By the time Lacasia came under Gandara’s care, she had already endured two surgeries — one to remove a lobe of a lung and another to remove a chunk of the other lung. But the cancer continued to spread. She also had been put on a clinical trial including a chemotherapy later identified as being ineffective against her type of malignancy. After eight months on the regimen, the disease had, in fact, progressed.
Gandara took a very different tack. “He was very interested in seeing me” she recalls. “He stressed conducting molecular and genetic testing in order to gather as much information about my unique disease as possible.”
“My oncologist stressed molecular and genetic testing to gather as much information about my disease as possible. I have had an incredible response to this drug regimen.

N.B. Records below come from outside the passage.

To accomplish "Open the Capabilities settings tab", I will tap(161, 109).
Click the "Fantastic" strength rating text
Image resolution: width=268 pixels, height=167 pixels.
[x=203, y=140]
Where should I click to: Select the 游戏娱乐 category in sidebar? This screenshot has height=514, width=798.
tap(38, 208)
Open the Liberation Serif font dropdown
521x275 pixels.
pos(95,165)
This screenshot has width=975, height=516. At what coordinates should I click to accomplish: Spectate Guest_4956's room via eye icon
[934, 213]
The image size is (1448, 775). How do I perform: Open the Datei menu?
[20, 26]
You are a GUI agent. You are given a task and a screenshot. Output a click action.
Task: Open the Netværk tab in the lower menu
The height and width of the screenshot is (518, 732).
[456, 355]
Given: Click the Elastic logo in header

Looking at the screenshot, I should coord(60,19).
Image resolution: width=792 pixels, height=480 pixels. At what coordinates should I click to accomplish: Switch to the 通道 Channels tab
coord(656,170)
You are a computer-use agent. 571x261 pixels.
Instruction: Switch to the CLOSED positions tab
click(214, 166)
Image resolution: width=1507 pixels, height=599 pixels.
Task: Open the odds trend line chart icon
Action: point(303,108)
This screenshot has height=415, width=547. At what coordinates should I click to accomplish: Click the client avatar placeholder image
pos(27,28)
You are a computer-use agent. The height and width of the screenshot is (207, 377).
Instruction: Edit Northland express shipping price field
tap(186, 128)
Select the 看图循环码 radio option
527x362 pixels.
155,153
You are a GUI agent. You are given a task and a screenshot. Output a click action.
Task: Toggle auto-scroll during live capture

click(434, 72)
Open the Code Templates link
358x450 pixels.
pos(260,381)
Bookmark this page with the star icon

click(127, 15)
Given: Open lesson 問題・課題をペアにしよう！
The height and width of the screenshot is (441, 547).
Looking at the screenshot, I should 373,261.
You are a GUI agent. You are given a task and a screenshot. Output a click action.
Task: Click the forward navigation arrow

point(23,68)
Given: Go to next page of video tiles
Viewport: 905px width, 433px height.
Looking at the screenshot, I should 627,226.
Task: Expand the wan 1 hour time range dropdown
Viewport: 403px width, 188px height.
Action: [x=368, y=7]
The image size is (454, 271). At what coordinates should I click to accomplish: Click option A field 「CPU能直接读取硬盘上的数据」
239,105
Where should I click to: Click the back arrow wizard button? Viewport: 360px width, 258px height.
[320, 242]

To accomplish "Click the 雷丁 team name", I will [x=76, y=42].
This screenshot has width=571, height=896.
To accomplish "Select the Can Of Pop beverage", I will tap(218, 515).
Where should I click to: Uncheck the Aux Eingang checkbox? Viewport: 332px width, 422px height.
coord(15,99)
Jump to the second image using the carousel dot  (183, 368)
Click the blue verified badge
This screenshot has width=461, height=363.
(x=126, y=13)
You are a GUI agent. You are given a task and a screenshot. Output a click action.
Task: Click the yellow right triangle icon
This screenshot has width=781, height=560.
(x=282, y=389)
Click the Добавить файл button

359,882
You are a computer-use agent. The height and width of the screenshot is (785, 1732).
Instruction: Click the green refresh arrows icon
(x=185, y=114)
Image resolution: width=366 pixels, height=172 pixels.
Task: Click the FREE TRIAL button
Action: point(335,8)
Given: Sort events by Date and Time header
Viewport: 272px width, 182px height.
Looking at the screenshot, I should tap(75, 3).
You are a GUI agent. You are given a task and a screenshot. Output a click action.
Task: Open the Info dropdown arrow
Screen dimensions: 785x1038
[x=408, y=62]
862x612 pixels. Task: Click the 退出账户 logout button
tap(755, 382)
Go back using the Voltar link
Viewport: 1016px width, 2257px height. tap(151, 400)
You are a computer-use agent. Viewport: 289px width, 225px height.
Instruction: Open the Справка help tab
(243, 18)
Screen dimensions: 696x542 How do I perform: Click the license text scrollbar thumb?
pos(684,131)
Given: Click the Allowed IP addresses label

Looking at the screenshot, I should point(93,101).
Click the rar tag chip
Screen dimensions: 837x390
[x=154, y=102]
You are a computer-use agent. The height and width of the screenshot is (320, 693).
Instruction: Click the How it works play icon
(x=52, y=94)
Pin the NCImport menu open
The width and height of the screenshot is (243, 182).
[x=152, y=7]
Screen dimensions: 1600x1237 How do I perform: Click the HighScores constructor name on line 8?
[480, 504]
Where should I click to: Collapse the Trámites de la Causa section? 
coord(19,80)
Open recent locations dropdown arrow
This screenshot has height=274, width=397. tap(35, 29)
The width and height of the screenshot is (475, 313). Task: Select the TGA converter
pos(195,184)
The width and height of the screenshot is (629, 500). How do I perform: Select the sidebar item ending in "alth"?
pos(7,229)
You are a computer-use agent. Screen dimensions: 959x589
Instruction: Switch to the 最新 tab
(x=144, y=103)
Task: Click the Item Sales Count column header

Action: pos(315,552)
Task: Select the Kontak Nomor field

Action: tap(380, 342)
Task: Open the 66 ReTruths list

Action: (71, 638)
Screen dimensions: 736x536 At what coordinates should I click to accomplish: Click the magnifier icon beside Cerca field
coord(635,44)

Lacasia liked Gandara’s approach, which began with a battery of molecular and genetic tests to determine whether her tumor would respond to drugs designed to target particular genetic mutations. The test panel also identifies which chemotherapies would be more effective in fighting her disease. Lacasia’s cancer was a “wild type,” meaning her cancer did not match any identified mutation for which targeted therapies are specifically effective. Nevertheless, Gandara determined she was a good candidate for an available clinical trial because of his experience with this rare lung cancer subtype.
Gandara said his patient is a "poster child" for the growing number of younger women who have never smoked but get lung cancer. But unlike the majority of that group of women, Lacasia’s tumor tested negative for the usually present EGFR gene mutation.
“Through an innovative UC Davis Thoracic Oncology Program clinical trial, chaired by Dr. Tina Li, Lacasia was treated with a novel schedule of the EGFR inhibitor erlotinib combined with chemotherapy,” Gandara said. “While ordinarily antagonistic if given together, this novel schedule enables the patient to get the best of both therapies. She remains in remission for about two years now.”
Li added that Lacasia was the first patient enrolled in the study at UC Davis. “She had had an impressive response to the new combination treatment,” she said. “Based on the results from patients like Ms. Lacasia, we are discussing development of a new trial to follow up on this encouraging result.”
Lacasia believes that participating in clinical trials is important because they yield critical new information on diseases like lung cancer for which data is lacking. “It’s imperative for patients to participate because it helps optimize future treatments for other patients diagnosed with this disease,” she says.
Best of all, Lacasia says, is that nearly three years after starting the therapy she is doing well, with no evidence of active disease. “I have had this incredible response to the drug regimen. I am alive today because of Dr. Gandara. I think I have a future again and have a lot to look forward to.”